Thermodynamics and nutrition are things everyone can learn about for free on the Internet, but sadly that stuff is a lot less fun to listen or read about than the honey-glazed nonsense from your IG booty/6pax model.
“No Pain, No Gain”
If pain builds muscle, does that mean getting run over by a bus would turn you into the next Mr. Olympia? That’s totally not the case isn’t it? Exactly because pain is your body’s way of telling you it’s injured.
Excruciating, stabbing pain in muscles and/or joints? Not good at all!
Soreness in muscles after or during a workout? Perfectly normal and to be expected.
So, for the guys, I know at this point working out for you is just masochistic exhibitionism, but no girl ever cares about how much you can lift. Only other guys *wink*
And girls, you can’t “walk it off” that knee pain with stretches, massages, or ointments. Fix the problem, not the symptom.
“Sit ups and ab exercises give you visible abs”
Yes and no. But for the most part, still a NO.
Simply crank out a few sit ups while eating cakes and burgers and that stubborn belly fat would just melt away?
Have you seen someone with rippling 6 pack abs while all the rest of them look like your average The Biggest Loser participant?
Other than a healthy, calorie-restricted diet combined with a proper exercise regimen, nothing short of liposuction will give you visible 6 pack abs (even that will be short lived if your habits don’t change, which has been shown to be the case with most liposuction).
BUT WAIT! There’s more!
Honorable Mentions
- “Yoga gives you long, lean muscles/ Yoga makes you slim and slender”
- “You must stay in the fat burning zone or your workout is useless”
- “Women must train high repetitions with light weights”
- “Cardio is the best way to lose weight”
- “Machines are better than free weights”

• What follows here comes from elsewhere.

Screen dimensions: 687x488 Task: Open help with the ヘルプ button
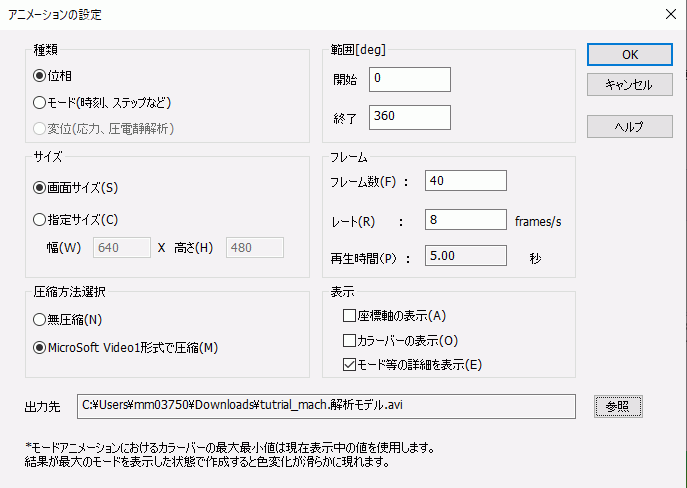pos(629,127)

- “Squats are bad for your knees”
- “Eating late at night makes you fat”
- “I want to look like him/her, so I must buy their program and eat exactly what they eat”
There you have it folks, all of the worst fitness advice that’s total BS. We know it’s not easy to filter out the truth from a sea of unscrupulous snake-oil salesmen and fitness “influencers”.
To put it simply, you should do your own research and get your information from actual studies, not from IG influencers and certainly not from “Karen’s” whatsapp messages.
Everyone has an opinion on what works, but feelings and thoughts do not refute science!
Effective and correct science-based methods that fitness professionals use are ever evolving. Which is why it’s of the utmost importance to train at a facility or with a personal trainer that has valid credentials and is current with the sciences.